We have spent the last year being told what's needed to flatten the curve. Considering it's not flattening now, perhaps what we need in this worrying moment is clear and simple rules to help bend this curve, repeated over and over again. Only do things with members of your household, and that includes outdoors. If you go out, wear a mask.

These rules aren't fun, but they're easy to understand. And, they'd be easier to enforce.

Step up enforcement

And as much as people are tired and frustrated by this seemingly neverending pandemic, it might be time for a little more stick and a little less carrot. 

Last weekend, the city was overwhelmed by more than 420 calls from the public reporting volleyball games, large Airbnb parties and even churches violating COVID-19 regulations.

We've all seen plenty of evidence of groups enjoying the unseasonable weather that are clearly breaking the gathering rules. 

Bylaw officers have seen them too, said DiMonte. And he agrees those activities — whether it's a volleyball game or a picnic — are illegal, but often his officers use their "discretion." 

Given the amount of anger over current restrictions and the criticism the city came under last year for being too harsh with laying fines, that approach is understandable.

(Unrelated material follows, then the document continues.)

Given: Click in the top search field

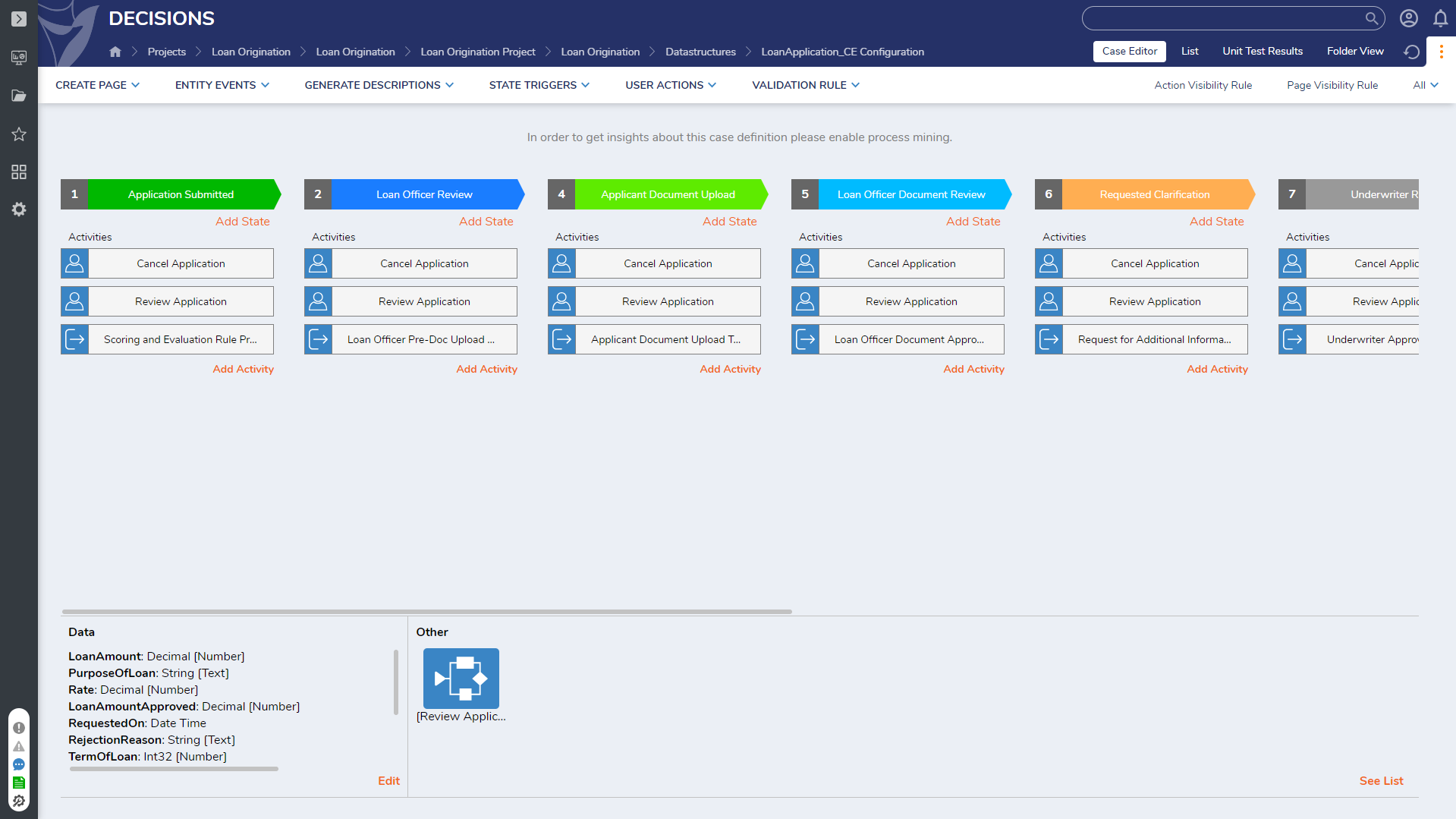Looking at the screenshot, I should tap(1222, 18).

Still, a year ago, we were fining teenagers who were shooting hoops by themselves. Today, with situation far more alarming, fewer fines are being issued and the city cannot bring itself to mandate mask wearing in city parks.

Officials have often said that we cannot enforce our way out of the pandemic. But a year in, with case counts and transmission worse than they've ever been, isn't it worth trying to enforce our way out of the next few weeks, just a little?